Sunday, August 2, 2009

Doing it For the Kids



As you may or may not know, I teach drama at a summer camp. One of my responsibilities there is to write and direct the camp show at the end of each four week session. The choosing of the camp show is always a harrowing process, involving many arguments between me and camp director Sylvia. But it always works out in the end, as this summer we ended up with two wonderful, canonical, stories, Around the World in 80 Days and The Wizard of Oz. So, as I set out to adapt these oft-adapted tales for a 20 page, hour long, camp show, I decided to read the original (I went through a similar process last year with Peter Pan).

Both of these stories were intended for children, at least according to Barnes and Noble, who only had the Jules Verne novel in the Young Adults Classics section (Whereas L. Frank Baum's novel got the B&N Classics treatment). While I think Wizard of Oz will turn into a better camp show (thanks largely in part to the, on second viewing, incredibly odd and campy movie version), the book pretty much sucked. While the story is a classic, and it has some good themes, its pretty boring. Dorothy is very much a little girl, and the major characters pend most of their time repeating what they want (i want a brain! what about my courage! etc etc). All of the action scenes are short and seem like afterthoughts...Dorothy is in Oz within the first 2 pages (it takes longer in the script I wrote, and that clocks in at a double spaced 22), the witch dies five minutes after Dorothy gets there, etc. Theres no danger, no struggle, just a lot of declaiming and a few didactic lessons (though there are some cool parts that were removed from the movie, especially the china people kingdom and the men with no arms who shoot their heads at people). Overall though, the story is much better int he movie, its told with humor, verve, and, well, color that is missing in the novel.

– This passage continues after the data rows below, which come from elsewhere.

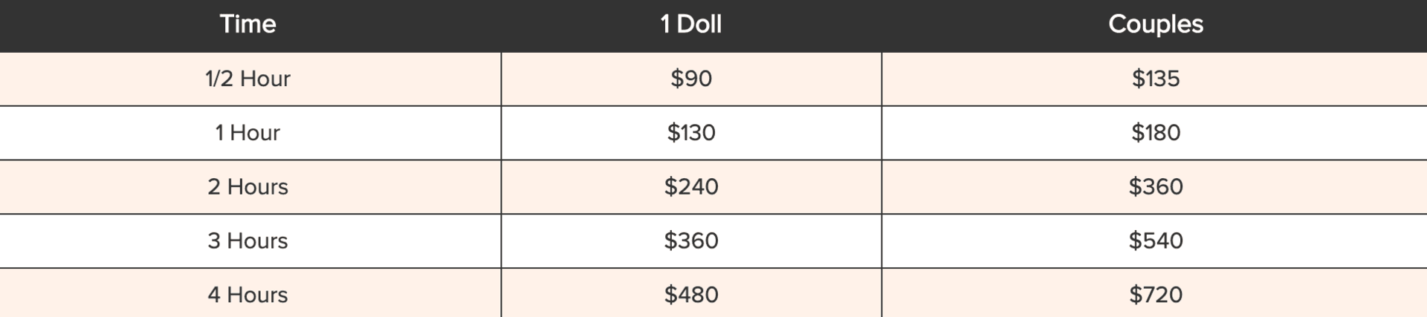
Task: Click the $135 Couples price
Action: (x=1156, y=79)
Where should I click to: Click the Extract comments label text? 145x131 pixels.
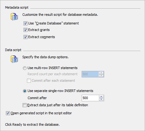point(41,37)
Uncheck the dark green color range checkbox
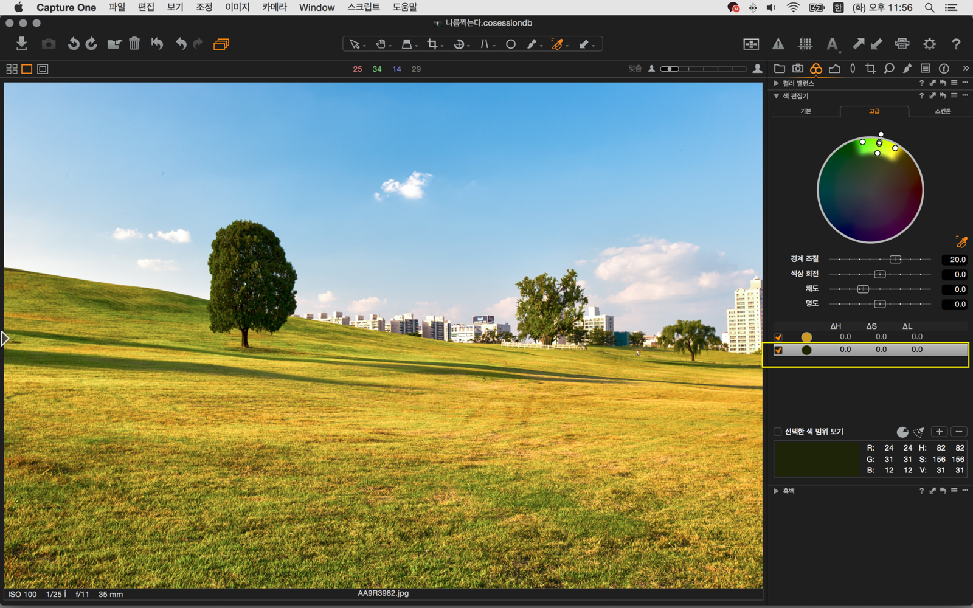The height and width of the screenshot is (608, 973). pos(778,350)
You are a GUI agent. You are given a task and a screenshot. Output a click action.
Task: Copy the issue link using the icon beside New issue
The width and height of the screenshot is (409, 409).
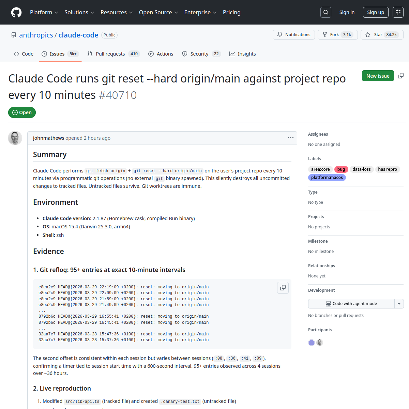(401, 76)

Around the World in 80 Days, on the other hand, is dull but enjoyable. The story is also one that is fixed in our canons, but the original has some stuff to offer...there is no hot air balloon (maybe the single most iconic image from the movies), and the chase is actually pretty exciting...involving evil brahims straight out of Temple of Doom, opium overdoses, and gunfights with Native Americans. Fogg is as straightlaced as they come, so when he punches a detective or proposes marriage, its an earned and enjoyable surprise, something missing from the Wizard novelization. From the Verne books I remember, its not as captivating or groundbreaking (or prescient) but its a good yarn, nonetheless.

Both these stories are stories that we know, that we've seen, that we could largely tell without the aid of the novel. Are they worth reading anyway? Maybe in the case of Around the World, but I'd leave the wizard to Judy Garland and Burt Lahr.

2 comments:

Julie Ritchey said...

This review confirms my suspicions that Josh Lesser does not, in fact, have a soul.

Andy said...

Josh, don't listen to what Julie says. You're the most soulful man I know.